Paul Beatty e Lo schiavista, una conversazione

Il Messaggero, sezione Cultura, pag. 29
9 dicembre 2016

di Gabriele Santoro


di Gabriele Santoro


Paul Beatty, classe 1962, radici losangeline, con Lo schiavista (Fazi Editore, 369 pagine, 18.50 euro, traduzione ottima di Silvia Castoldi) è da poco il primo scrittore nordamericano insignito del prestigioso riconoscimento letterario Man Booker Prize. The Sellout, il titolo originale dell'opera, è un romanzo satirico, coraggioso che, sottraendosi al canone della classica denuncia sociale grazie alla fantasia e al talento dell'autore, guarda al proprio paese, lo interroga e dissacra, mettendolo allo specchio.


Potremmo cominciare a leggere il libro da questo dialogo: «È illegale gridare “al fuoco” in un cinema pieno di gente, giusto?». «Sì». «Be’, io ho sussurrato “razzismo” in un mondo post razziale». Il narratore, il venduto, nell'incipit potente si fa carico del pregiudizio storicizzato: «So che detto da un nero è difficile da credere, ma non ho mai rubato niente». Me, soprannominato Bonbon, ci porta davanti alla Corte Suprema col caso 09-2606: lui contro gli Stati Uniti d'America. Il giudice nero è costernato: perché ai giorni nostri un afroamericano viola i principi, possedendo uno schiavo, e sostiene che la segregazione riunisca le persone di una comunità in crisi di identità?

C'è la violenza della polizia, che uccide il padre di Me. Ci sono i non luoghi di Los Angeles, ibrida e sconfinata. L'imputato è originario di Dickens, un ghetto nella periferia sud di Los Angeles a immagine e somiglianza della reale Compton, scomparso dalle mappe. Il vecchio Hominy Jenkins, l'abitante più famoso di Dickens, l'ultimo sopravvissuto delle Simpatiche Canaglie, necessita di trovare un appiglio nel naufragio dell'identità e si offre come schiavo. Beatty ci costringe a fare i conti col fallimento dell'utopia, con la contraddizione insita nell'integrazione.

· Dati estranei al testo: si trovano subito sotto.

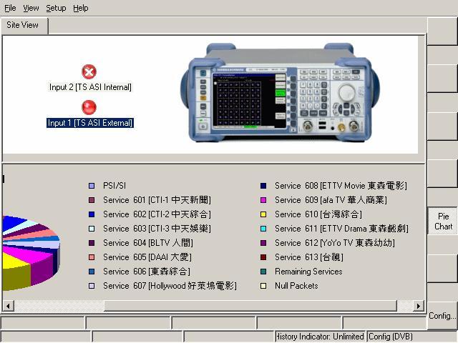This screenshot has width=458, height=343.
Task: Open the File menu
Action: (10, 8)
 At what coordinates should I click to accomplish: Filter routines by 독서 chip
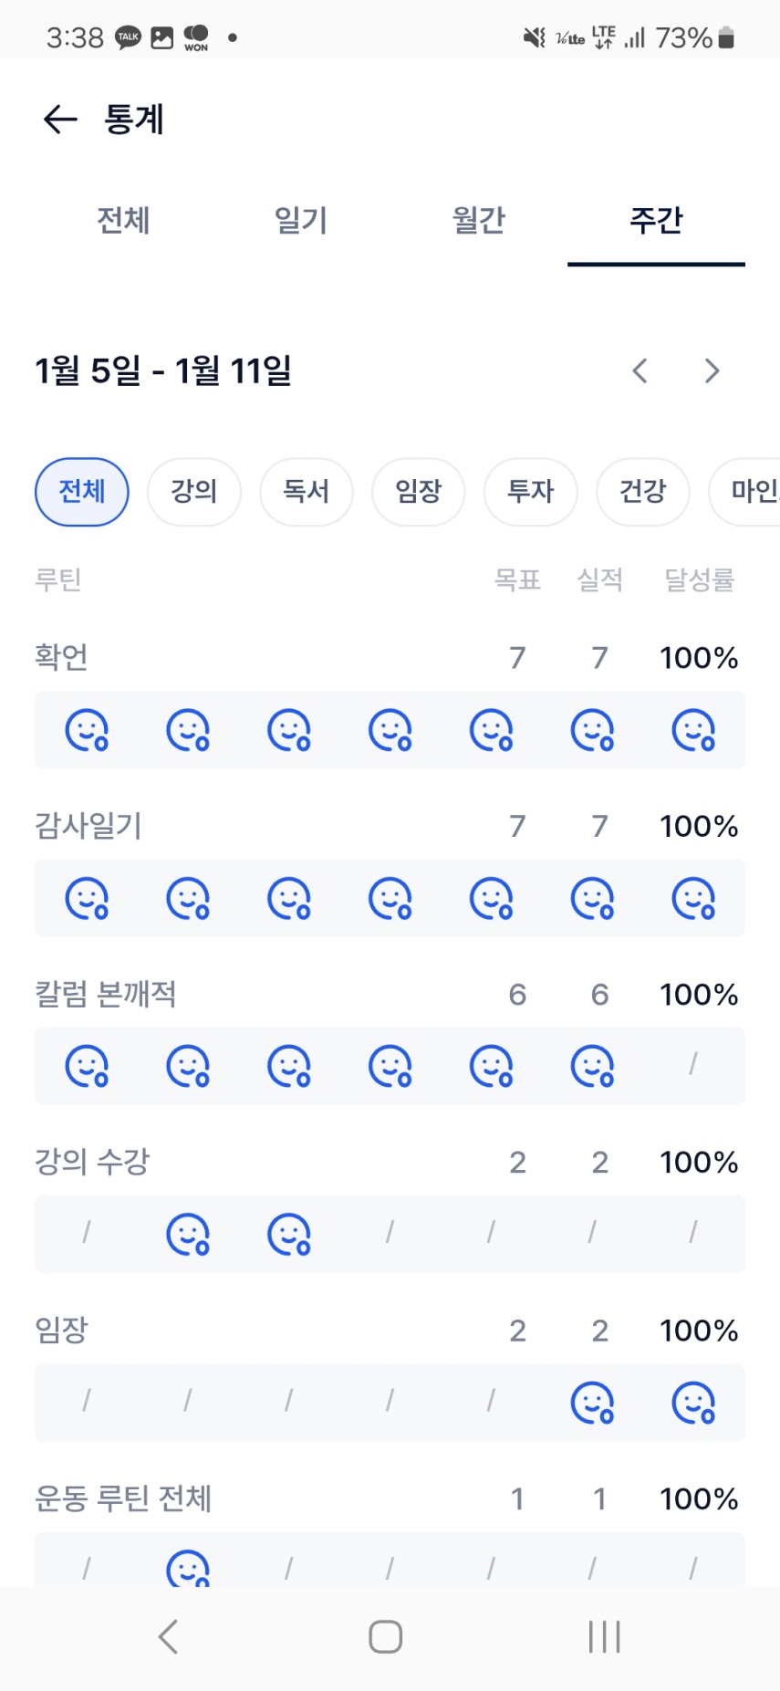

Beatty, Lo schiavista è classificato come un'opera satirica. Proviamo a risolvere l'equivoco sulla satira. Trova riduttiva l'accezione diffusa, che è anche una maschera per non parlare di come il suo testo scavi in profondità il senso della perdita, della morte e gli aspetti più violenti del paese?
«Qualora qualcuno lo categorizzasse come un libro comico, penso che non avrei la stessa reazione. A proposito dell'evidenza della parola satira c'è qualcosa che suona come vacuo, falso e accomodante. L'aggettivo satirico è una maniera per dire: “Questo è un libro divertente che tratta una materia seria, ma non dobbiamo misurarci con la tristezza e il dolore”. Esiste un'antinomia per la satira? In che modo definiremmo un libro posato che si occupa di argomenti umoristici? Sono forse uno scrittore post satirico? No, post satirico è satirico. Sono intrappolato, non fa niente».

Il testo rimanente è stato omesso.